John: This film can’t not be in the top five films. No matter what you may think of it, it has an enduring legacy that will not die, whether it be linked to Take My Breath Away, aviator style sunglasses or even students dressing as flight officers on a night out. It is the quintessential airplane action movie, bringing American patriotism to the fore, and showing once again that the Reds were useless at everything, while at the same time cementing Tom Cruise’s position in Hollywood royalty (not necessarily a good thing mind…).
Paul: There is not much to say about Top Gun that hasn’t been said, some love it others loathe it, I personally love it. It’s a film that single-handedly defined the 80s Hollywood blockbuster and has action scenes unrivalled 30 years later. The decision to shoot actual military air craft may have meant the film comes across like a Navy recruitment video but ultimately it looks stunning, nothing has topped the aerial scenes and it will be a number of years before anyone comes close. Factor in the soundtrack, discount the sex scenes and you have an unbelievably polished and highly entertaining piece of cinema. Forget The Hunger, this is Tony Scott’s first film in my eyes.
Paul: This marked the first time Scott collaborated with Denzel Washington and what a collaboration it turned out to be. The pairing of Washington and Gene Hackman mean that you rarely leave the edge of your seat in this gripping, intelligent and action packed submarine based thriller. It’s a shame Bruckheimer didn’t take note for his later projects that you can have action and brains in the same film. Tony Scott proved here that even in big budget 90s action cinema the two weren’t mutually exclusive.
John: A film set on (in?) a submarine can be nothing but tense, and with Gene Hackman and Denzel Washington at logger heads over whether or not to launch a nuclear attack on post-Soviet Russia, you’re in for a thrilling ride. Scott puts together a brilliant cast with a story about the ultimate stakes – to destroy or not destroy the world. Edge of the seat stuff all the way in an atmospheric and claustrophobic environment.
The Last Boy Scout
John: Top five because it’s Bruce Willis! Back with more one liners and a bad ass character, in a slick action film written by Shane Black. Tony Scott has no pretentions with this film – it’s not out to make a message or pull on heart strings – it’s a non-stop adrenaline ride through the L.A. underworld laced with good chemistry between Willis and Damon Wayans. Not perhaps one of Scott’s best received films critically, but definitely one of the most entertaining and fun to watch.
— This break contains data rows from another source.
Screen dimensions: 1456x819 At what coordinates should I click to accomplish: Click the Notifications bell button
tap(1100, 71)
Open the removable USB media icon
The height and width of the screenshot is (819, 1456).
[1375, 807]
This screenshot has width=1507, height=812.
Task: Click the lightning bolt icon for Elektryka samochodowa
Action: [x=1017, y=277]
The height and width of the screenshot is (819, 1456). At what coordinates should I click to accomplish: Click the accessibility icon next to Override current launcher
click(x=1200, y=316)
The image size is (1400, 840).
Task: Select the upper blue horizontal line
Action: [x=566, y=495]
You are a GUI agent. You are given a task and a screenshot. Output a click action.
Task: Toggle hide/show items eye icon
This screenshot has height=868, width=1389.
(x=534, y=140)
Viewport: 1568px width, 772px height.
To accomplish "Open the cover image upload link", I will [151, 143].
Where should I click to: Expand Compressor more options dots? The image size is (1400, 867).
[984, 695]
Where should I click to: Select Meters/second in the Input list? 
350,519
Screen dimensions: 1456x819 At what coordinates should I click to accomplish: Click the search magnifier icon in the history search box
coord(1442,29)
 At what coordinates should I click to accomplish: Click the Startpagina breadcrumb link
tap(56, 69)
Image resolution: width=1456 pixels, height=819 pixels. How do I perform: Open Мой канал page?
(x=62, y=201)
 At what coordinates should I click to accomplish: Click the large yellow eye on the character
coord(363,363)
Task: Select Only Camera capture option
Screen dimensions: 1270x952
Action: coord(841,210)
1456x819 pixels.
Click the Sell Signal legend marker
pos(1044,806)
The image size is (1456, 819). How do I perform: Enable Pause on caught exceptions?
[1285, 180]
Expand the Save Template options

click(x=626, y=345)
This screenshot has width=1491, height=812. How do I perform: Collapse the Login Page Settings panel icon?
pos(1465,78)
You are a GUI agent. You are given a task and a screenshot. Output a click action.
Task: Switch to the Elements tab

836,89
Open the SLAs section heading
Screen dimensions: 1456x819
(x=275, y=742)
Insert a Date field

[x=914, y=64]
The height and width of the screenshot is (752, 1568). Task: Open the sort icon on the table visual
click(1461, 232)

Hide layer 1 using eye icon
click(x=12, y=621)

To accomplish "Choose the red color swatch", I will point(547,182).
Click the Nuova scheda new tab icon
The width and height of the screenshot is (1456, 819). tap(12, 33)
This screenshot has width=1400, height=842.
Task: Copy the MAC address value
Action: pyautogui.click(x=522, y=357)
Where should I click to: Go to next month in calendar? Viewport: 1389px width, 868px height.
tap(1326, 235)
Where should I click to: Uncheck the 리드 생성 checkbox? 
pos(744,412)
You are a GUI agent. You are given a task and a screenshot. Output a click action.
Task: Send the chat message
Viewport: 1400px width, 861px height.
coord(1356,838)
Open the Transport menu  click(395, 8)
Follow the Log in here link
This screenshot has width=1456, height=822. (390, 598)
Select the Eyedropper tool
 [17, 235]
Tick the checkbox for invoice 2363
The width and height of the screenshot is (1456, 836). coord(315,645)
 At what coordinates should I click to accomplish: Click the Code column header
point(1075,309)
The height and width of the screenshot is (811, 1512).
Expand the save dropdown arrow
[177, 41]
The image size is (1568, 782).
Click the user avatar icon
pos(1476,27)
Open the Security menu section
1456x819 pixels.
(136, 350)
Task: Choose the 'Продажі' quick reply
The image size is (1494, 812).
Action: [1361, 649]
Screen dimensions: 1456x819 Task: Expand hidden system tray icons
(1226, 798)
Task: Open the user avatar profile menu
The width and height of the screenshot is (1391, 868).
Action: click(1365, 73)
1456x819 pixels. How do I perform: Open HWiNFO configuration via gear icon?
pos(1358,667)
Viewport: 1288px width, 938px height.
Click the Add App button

Paul: Whilst certainly not his best known work, this film is as good as anything he has released. This time round we see Scott working with Bruce Willis and script writer Shane Black, the results are entertaining as you would expect. Part action thriller, part hardboiled detective story, Willis nails the one liners, Scott delivers brilliant set pieces and ties the two elements together brilliantly. If you haven’t seen it then seek it out and you won’t be disappointed.